Learning to fly a small plane such as a Piper Cub was not considered much harder than learning how to drive a car. A new Cub could also be purchased for about the same price as a new car.
Of course, cars generally did not require a runway, nerves of steel and a willingness to explain to your wife why the family budget now included “airplane.”
Back on the ground, Laurel gained a new private garbage collection service in late August.
Raymond Simpson, a local drayman, announced he would pick up garbage and trash twice a week for anyone willing to pay $1 a month. Simpson asked customers to place garbage and trash in separate bags.
“This is a service well worth the effort to get it started in Laurel,” the Advocate said.
The Arrow Stage Line of Norfolk applied to the Nebraska Railway Commission for a permit to operate a bus line between Wayne and Hartington. The proposed route would run from Wayne to Laurel to Coleridge to Hartington and back again.
The route would have tied several Cedar County communities more closely together at a time when public transportation still mattered to people who did not own a car, did not want to drive or simply preferred to let someone else dodge the ruts.
Public health was also on the front page. According to one of the x-ray machine operators, 628 people took advantage of the free chest x-rays offered during the final days of July. It was the best turnout so far in the county.
But x-rays, as one Cedar County farm accident would soon show, could not find everything.

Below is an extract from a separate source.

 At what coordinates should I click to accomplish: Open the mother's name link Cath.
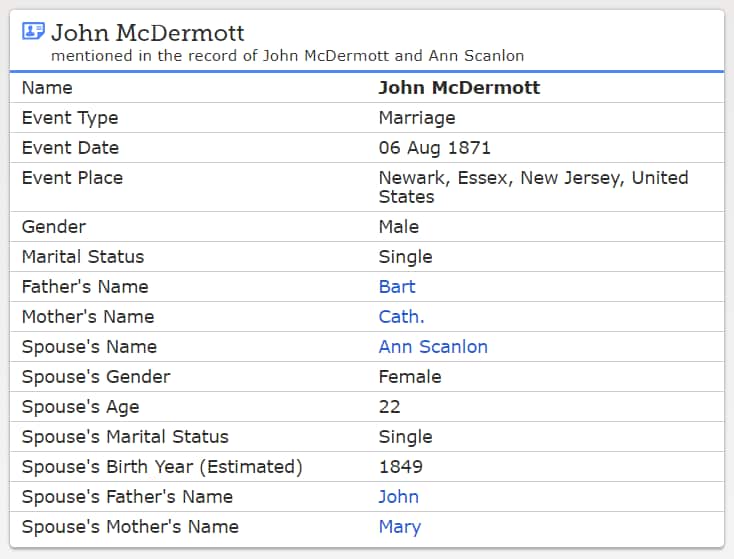[x=401, y=317]
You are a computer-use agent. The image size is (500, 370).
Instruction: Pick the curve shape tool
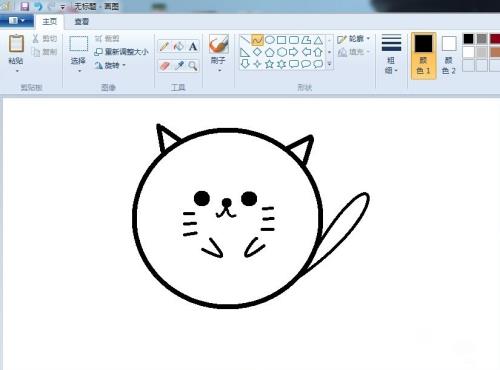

Cliff Templeman, 22, suffered severe internal injuries while dragging late-planted corn. As he turned around at the end of the field, the rear wheel caught the drag and three sections flew up on the tractor.
Templeman said he tried to stop the tractor but could not release the clutch. He jumped off, and the rear wheel of the tractor passed over his abdomen.
He then walked a half mile to a neighbor’s farm, which says something about both the man and the era. Today, most of us complain if the remote control is on the wrong end of the couch.
Templeman was taken to Dr. Bray in Ponca and then sent immediately to a Sioux City hospital, where x-rays showed no damage. The next morning, doctors operated and found his liver had been split wide open.
Templeman recovered and lived to the age of 84. Cedar County farmers were also taking aim at weeds that summer.
Approximately 8,000 acres of crop and pasture land in the county had been sprayed with the new “wonder weed killer,” 2,4-D. About 2,000 of those acres were sprayed by Pete Stewart, who used a Jeep fitted with a 24-foot spraying boom.
Much of the spraying was aimed at cockleburs, which had gotten out of hand during the war years when farm help was scarce.
During the time this writer lived on Bud Lorang’s farm north of Laurel, cockleburs were still cut by hand with a corn knife. It was hot, dusty, itchy work — and if 2,4-D seemed like a wonder in 1947, it is easy to understand why. A weed sprayer did not complain, blister or ask when dinner would be ready.